Australian rock art researcher Noel Hidalgo Tan was on his lunch break when he made the big find on the walls of Cambodia’s ancient Angkor Wat temple.
The paintings he found date back almost 500 years and depict deities, animals, boats and the temple itself, giving historians a new understanding of life in a relatively unknown period of Cambodia’s history.
Noel Hidalgo Tan from the ANU discovered the hidden images while working as a volunteer at an archaeological excavation during a university break in 2010.
“I was walking through the temple on a lunch break and I saw some pigments on the wall,” he says. “I took some pictures, but didn’t think they would be anything special.”
It was only when Tan enhanced the images on his computer that the paintings emerged, revealing the long-lost artworks.
“It was an amazing moment,” Tan says. “I didn’t expect the images would be so elaborate and detailed.”
Angkor Wat is one of the world’s most famous monuments and a national symbol of Cambodia. Built in the 12th century, Angkor Wat was in the centre of the city of Angkor, which was the capital of the Khmer Empire from the 9th to the 15th centuries.
The world-heritage site attracts around two million tourists a year.
Despite the large number of visitors, the paintings had not been noticed. They were largely faded to the naked eye, and many were in dark areas of the temple.

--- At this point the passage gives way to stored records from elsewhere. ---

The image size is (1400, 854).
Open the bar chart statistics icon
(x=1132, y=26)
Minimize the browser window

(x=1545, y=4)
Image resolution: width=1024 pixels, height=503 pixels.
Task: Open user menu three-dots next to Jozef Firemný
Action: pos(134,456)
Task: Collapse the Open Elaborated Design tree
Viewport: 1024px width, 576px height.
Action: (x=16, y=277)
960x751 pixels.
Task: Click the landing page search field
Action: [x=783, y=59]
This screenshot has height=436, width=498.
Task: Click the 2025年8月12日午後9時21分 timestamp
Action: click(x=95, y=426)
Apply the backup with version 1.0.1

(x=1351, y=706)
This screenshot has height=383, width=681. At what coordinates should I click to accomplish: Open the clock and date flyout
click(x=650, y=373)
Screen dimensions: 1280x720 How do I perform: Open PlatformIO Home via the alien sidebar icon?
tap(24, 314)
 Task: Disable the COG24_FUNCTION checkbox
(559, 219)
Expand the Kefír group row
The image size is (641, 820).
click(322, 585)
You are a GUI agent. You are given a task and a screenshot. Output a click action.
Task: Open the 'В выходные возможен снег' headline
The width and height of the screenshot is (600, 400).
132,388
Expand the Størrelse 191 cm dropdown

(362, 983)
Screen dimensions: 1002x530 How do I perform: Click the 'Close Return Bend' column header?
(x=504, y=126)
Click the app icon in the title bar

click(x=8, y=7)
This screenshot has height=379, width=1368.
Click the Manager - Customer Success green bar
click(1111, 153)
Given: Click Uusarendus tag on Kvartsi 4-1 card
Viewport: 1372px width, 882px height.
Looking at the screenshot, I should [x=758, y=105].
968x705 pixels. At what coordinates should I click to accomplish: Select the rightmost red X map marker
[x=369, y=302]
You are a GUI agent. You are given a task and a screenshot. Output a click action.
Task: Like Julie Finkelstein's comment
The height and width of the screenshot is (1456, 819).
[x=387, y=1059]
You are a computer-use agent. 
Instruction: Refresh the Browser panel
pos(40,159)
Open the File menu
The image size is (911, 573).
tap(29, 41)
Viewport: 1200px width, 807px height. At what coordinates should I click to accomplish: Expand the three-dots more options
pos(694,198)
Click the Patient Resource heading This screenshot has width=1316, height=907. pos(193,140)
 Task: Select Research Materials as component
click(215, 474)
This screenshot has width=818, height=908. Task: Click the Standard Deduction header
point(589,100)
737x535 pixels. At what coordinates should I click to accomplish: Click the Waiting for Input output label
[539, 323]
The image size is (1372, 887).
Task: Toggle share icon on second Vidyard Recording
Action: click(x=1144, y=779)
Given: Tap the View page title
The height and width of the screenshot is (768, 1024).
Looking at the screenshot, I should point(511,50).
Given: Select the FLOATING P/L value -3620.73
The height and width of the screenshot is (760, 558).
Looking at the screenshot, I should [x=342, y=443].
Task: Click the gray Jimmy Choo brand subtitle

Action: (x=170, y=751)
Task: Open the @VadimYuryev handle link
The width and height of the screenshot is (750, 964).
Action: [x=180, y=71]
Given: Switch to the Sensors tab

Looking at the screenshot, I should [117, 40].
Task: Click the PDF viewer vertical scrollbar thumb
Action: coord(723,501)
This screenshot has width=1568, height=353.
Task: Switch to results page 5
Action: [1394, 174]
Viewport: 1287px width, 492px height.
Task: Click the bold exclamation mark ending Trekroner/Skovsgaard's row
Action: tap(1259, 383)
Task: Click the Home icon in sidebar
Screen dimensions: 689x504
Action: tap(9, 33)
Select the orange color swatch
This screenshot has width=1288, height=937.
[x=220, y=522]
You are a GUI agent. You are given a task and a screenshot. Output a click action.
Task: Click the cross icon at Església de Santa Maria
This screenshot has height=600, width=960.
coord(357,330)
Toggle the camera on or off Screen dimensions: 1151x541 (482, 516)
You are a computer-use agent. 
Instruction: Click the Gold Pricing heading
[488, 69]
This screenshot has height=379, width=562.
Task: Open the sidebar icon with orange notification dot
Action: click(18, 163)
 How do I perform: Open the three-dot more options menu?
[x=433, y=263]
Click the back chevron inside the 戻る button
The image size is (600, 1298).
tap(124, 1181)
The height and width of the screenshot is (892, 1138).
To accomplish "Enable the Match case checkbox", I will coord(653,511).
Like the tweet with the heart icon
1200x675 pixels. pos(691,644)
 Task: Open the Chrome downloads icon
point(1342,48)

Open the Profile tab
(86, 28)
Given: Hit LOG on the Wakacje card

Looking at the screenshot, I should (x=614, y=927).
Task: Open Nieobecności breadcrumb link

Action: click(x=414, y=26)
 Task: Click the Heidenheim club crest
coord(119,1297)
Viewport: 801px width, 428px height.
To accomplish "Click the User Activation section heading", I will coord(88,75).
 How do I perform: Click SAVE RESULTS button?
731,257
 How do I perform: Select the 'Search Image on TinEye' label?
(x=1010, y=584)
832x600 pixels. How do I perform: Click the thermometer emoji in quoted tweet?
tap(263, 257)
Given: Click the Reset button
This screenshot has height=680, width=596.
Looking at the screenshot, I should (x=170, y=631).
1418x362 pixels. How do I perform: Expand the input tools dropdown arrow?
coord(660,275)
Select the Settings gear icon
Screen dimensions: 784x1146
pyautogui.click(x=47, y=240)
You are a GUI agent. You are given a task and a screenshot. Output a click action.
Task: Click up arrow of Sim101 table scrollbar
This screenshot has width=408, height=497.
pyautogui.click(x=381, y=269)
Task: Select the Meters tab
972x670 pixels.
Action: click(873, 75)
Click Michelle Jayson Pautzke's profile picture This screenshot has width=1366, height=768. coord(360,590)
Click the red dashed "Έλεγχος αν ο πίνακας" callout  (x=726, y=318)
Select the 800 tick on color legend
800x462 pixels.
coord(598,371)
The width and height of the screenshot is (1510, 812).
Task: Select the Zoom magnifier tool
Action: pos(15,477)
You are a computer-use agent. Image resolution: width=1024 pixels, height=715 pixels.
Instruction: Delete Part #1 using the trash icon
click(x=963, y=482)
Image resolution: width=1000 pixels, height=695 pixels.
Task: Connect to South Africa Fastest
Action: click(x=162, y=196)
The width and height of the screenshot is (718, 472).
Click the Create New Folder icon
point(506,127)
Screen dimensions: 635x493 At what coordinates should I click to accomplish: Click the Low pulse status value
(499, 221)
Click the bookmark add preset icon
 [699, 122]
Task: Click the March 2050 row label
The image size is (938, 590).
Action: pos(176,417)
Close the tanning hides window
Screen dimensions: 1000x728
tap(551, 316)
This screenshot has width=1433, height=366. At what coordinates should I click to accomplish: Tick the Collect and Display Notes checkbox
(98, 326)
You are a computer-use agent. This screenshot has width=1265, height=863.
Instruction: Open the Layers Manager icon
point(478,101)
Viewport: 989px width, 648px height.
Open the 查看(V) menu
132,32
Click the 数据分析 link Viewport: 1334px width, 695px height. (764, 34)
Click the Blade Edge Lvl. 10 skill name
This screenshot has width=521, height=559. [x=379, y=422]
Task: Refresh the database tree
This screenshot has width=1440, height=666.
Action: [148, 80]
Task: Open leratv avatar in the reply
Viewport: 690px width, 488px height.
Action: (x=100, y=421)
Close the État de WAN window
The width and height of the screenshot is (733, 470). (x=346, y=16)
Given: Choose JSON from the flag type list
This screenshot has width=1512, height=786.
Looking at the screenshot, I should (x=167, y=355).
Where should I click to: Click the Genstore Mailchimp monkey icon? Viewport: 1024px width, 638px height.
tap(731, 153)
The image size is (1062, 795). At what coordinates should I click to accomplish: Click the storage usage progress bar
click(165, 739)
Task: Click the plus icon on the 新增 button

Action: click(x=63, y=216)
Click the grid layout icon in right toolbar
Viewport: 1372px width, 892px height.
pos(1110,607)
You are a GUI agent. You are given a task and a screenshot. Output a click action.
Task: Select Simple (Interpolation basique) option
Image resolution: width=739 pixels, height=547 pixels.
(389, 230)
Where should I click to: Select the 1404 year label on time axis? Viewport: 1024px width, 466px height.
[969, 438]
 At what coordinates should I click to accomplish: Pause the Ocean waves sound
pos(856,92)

Tan, from the ANU Department of Archaeology and Natural History, returned to the temple in 2012 to carry out a detailed investigation in collaboration with Cambodian researchers Im Sokrithy, Heng Than and Khieu Chan.
Remnants of paintings were originally thought to be graffiti left by early travellers to the temple. But to Tan’s surprise, many of the paintings portrayed elaborate details of daily life, with little resemblance to other documented graffiti images.
The team suggests that the paintings seem to come from the 16th century reign of King Ang Chan, who commissioned a restoration of the temple to Theravada Buddhist use from a Vishnavaite Hindu temple.
Results of Tan’s research are published in the latest edition of the UK journal Antiquity.